Spanish State takes over eighth bank

The Spanish government is taking over another lender as its clean-up of the troubled financial sector gathers pace and healthier banks cough up funds to purge the system of toxic real estate assets.

The government said today it had secured the private investment it needed to get its 'bad bank' going, with most of the capital coming from the country's top lenders, except for BBVA.

The asset management company, known by its Spanish acronym Sareb, will house rotten real estate loans and properties from Spain's most ailing lenders, including four nationalised banks that need 37 billion euros ($48.25 billion) in European aid.

At the same time, Spain's government is in the process of taking over more banks or taking minority stakes in small lenders, as many struggle to find the capital they need to cope with their real estate woes and an economic downturn.

Spain appealed to Europe this year for help for banks hit by the 2008 collapse of a long property boom, but the country remains in the eye of the euro zone debt storm and Prime Minister Mariano Rajoy is considering asking for a bailout for public finances as well.
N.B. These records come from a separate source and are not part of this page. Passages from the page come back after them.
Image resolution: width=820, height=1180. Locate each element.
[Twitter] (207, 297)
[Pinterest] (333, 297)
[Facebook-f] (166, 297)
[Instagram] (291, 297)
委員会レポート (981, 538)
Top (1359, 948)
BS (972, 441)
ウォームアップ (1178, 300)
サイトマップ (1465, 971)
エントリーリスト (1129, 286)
The government is taking a stake of over 50 percent in small, unlisted lender Banco Mare Nostrum (BMN), a BMN spokesman said on Thursday. The bank was long seen as one of the next in line for help.

The operation is the eighth state take-over of a bank since Spain's financial crisis began in 2008.

BMN, which has total assets close to 70 billion euros, had originally wanted a capital boost with temporary state aid via convertible bonds, handing the government a minority stake.

"We don't know the exact amount yet but it will easily be more than 50 percent and it will be a direct capital injection," the spokesman said.

Spain has came under pressure from Europe to draw a line under its banking turmoil quickly and decisively, and has dropped options such as state loans to lenders.

"There was big battle between Europe and the Bank of Spain to decide what form the capital injections could take," a source with knowledge of the rescue negotiations said. "That's the price of the rescue -- that the Bank of Spain and the Economy Ministry are no longer in charge."

Spain had already earmarked some 1.5 billion euros in extra capital needs for four small Spanish banks -- BMN, CEISS, Caja 3 and Liberbank. An audit of the banking system in September showed they needed 6.2 billion euros, but Spain estimates that number will fall when they transfer assets to Sareb.